Watch CBSN Live

Obama, Xi vow to narrow differences, work closely on North Korea

In the face of mounting threats from North Korea, President Barack Obama on Thursday urged closer security ties among its chief allies in Asia and increased cooperation with strategic rival China to discourage Pyongyang from further advances in nuclear weapons.

As world leaders gathered for a nuclear security summit, Obama first met with Japanese Prime Minister Shinzo Abe and South Korean President Park Geun-hye. Together, they warned North Korea would face even tougher sanctions and more isolation if provokes again with nuclear and missile tests.

Then Obama met Chinese President Xi Jinping and both called for North Korea to give up its nuclear weapons. China also agreed to implement in full the latest economic restrictions imposed by the U.N. Security Council against Pyongyang.

Representatives from more than 50 nations, along with international organizations like the United Nations and INTERPOL, will attend the two-day Nuclear Security Summit. The meeting is the fourth and final Nuclear Security Summit, initiated by the Obama administration in order to improve international cooperation in terms of securing nuclear materials. This year's summit will include a special session focused on the threat of groups like ISIS. However, concerns about North Korea are also commanding focus.

"Of great importance to both of us is North Korea's pursuit of nuclear weapons, which threatens the security and stability of the region. President Xi and I are both committed to the denuclearization of the Korean Peninsula," Obama said at the start of his meeting with Xi.

"China and the U.S. have a responsibility to work together," Xi said in his comments made to reporters through an interpreter.

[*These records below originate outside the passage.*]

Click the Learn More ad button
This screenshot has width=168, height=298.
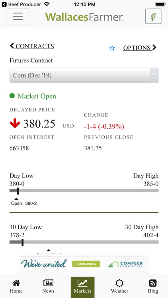pyautogui.click(x=86, y=264)
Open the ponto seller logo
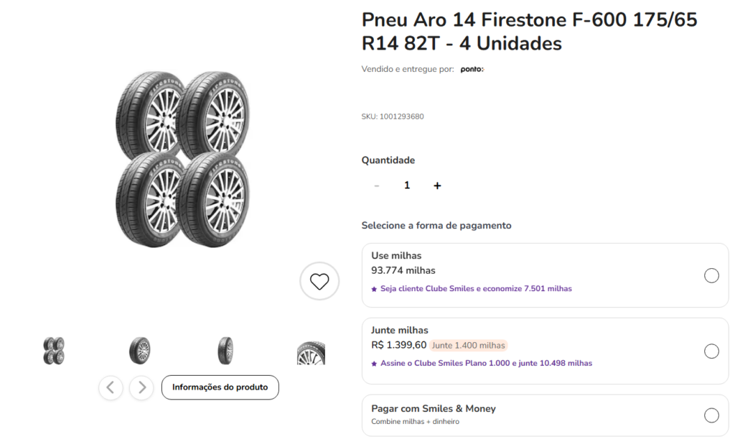 (472, 69)

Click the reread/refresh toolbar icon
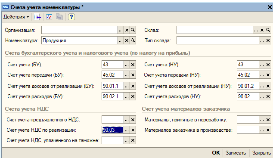[x=49, y=17]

As for their "disputes and disagreements," the Chinese leader said the two sides could "seek active solutions through dialogue and consultation."

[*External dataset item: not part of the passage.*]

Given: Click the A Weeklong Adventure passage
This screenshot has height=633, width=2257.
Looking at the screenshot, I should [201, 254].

North Korea's fourth nuclear test in January, followed by a space a launch in February, have heralded more convergence among often-fractious powers in East Asia - at least on the need to press the government of Kim Jong Un toward disarming.

Japan and South Korea have persuasive reasons to get along. They both host U.S. forces and are both in range of North Korean missiles. But their relations have been plagued by historical differences that date back to Japan's colonial occupation of Korea in the first half of the 20th century and its military's use of sex slaves during World War II.

But those tensions have eased some. Abe said North Korea nuclear and missile capability is a "direct and grave threat" to them all.

"Should it choose to undertake yet another provocation, it is certain to find itself facing even tougher sanctions and isolation," Park said of Pyongyang.

Young leader Kim Jong Un has also alienated the North's traditional benefactor and main trading partner, China. The U.S. has long urged Beijing to take a more forceful role in pressing North Korea, and Chinese Vice Foreign Minister Zheng Zeguang said after the Obama-Xi meeting that the two sides agreed the new U.N. resolution "should be implemented in full and in its entirety."

The U.S. and China also released joint statements vowing robust collaboration to improve nuclear security and to implement a global climate change deal, and reported progress on the issue of cyber security.

But they were at stark odds in other areas.

According to Zheng, Xi told Obama that China was "firmly opposed" to the U.S. deploying a new missile defense system in South Korea, saying it was against China's national security interests and would the effect the strategic balance in the region.

The U.S. and Seoul are considering that deployment to counter the threat from the North. China contends the system would also give the U.S. radar coverage over Chinese territory. Russia opposes it as well.

Washington has also opposed China's move to build artificial islands and military facilities in the disputed South China Sea. Japan and South Korea are similarly concerned about China's military build-up and assertive actions in the region's disputed waters.

Obama also met Thursday with French President Francois Hollande, amid steep concerns about terrorism in Europe following Islamic State-linked attacks in Paris and Brussels. The nuclear security summit continues on Friday with a special session focused on preventing IS and other extremists from obtaining nuclear materials and attacking urban areas.

The developments in Belgium show "there is at least some interest by ISIL" in breaching nuclear security, said Laura Holgate, the National Security Council Senior Director for Weapons of Mass Destruction.

That said, there's no indication that the surveillance of Belgian nuclear scientists was part of a broader plan to acquire nuclear materials, Holgate added. "We don't have any information that a broader plot exists," she said. The U.S. has been working closely with Belgium on nuclear security issues, she added.

On Thursday, the U.S. said a strengthened nuclear security agreement among nations was finally set to take force following ratification by a critical mass of countries. The stricter rules include new criminal penalties for smuggling nuclear material and expanded requirements for securing materials and nuclear facilities worldwide, and are intended to reduce the likelihood of terrorists getting their hands on ingredients for a bomb.

The United States says it's making progress in reducing its stockpiles of highly enriched uranium. The White House says it's declassifying and publicly releasing a national inventory of highly enriched uranium for the first time since 1996. As of late 2013, the U.S. had 586 metric tons of highly enriched uranium. That's a drop from the 741 metric tons the U.S. had in 1996.

Fissile materials like highly enriched uranium and separated plutonium can be used to make nuclear bombs.